··· Passage to read ···
He has good feet and pulls well. He moves very well and uses his quickness and size to keep his defender in front of him. To go along with his strength, his pad height and leverage are great. When he gets beaten, his athleticism allows him to recover well. His hand strength is off of the charts. He punches the defensive lineman from the jump and makes contact first. He loves to impose his will on defenders and often ends up demoralizing players.
His hands occasionally slide out too wide, but his hand strength makes up for it. He is sometimes over aggressive and misses on his block. When pulling, he is not tight to the line, allowing for penetration. His pass blocking ability is inconsistent, and he occasionally struggles against athletic defensive linemen looking to shoot gaps. He doesn’t always get to the second level quickly and is occasionally sluggish in space.
The Colts resigned Jack Mewhort, but he may not be a long-term option. Either way, the Colts need to fill the other guard position. Joe Haeg and Le’Raven Clark can both be solid but are nowhere near where Nelson is now. Nelson would help block interior rushers, but his biggest strength early will be opening up holes for the likes of Marlon Mack to run behind. If the Colts draft Nelson, the running backs will almost undoubtedly have their numbers increase. With the Colts now potentially missing out on Bradley Chubb, Nelson could be the guy at number six.
···
Given instruction:
Which two players does the scouting report describe as solid but nowhere near Nelson's current level? The lines that come next are independent material, unconnected to the scouting report.
··· Given information ···
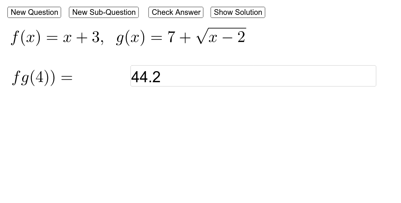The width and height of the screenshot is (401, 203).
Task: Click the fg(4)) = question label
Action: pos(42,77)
···
··· Given information ···
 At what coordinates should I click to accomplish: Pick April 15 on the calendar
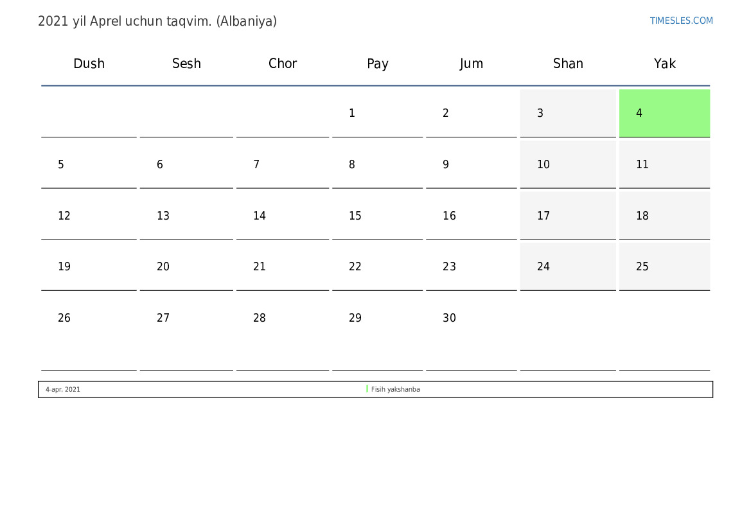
···
Solution for this problem:
Joe Haeg and Le'Raven Clark.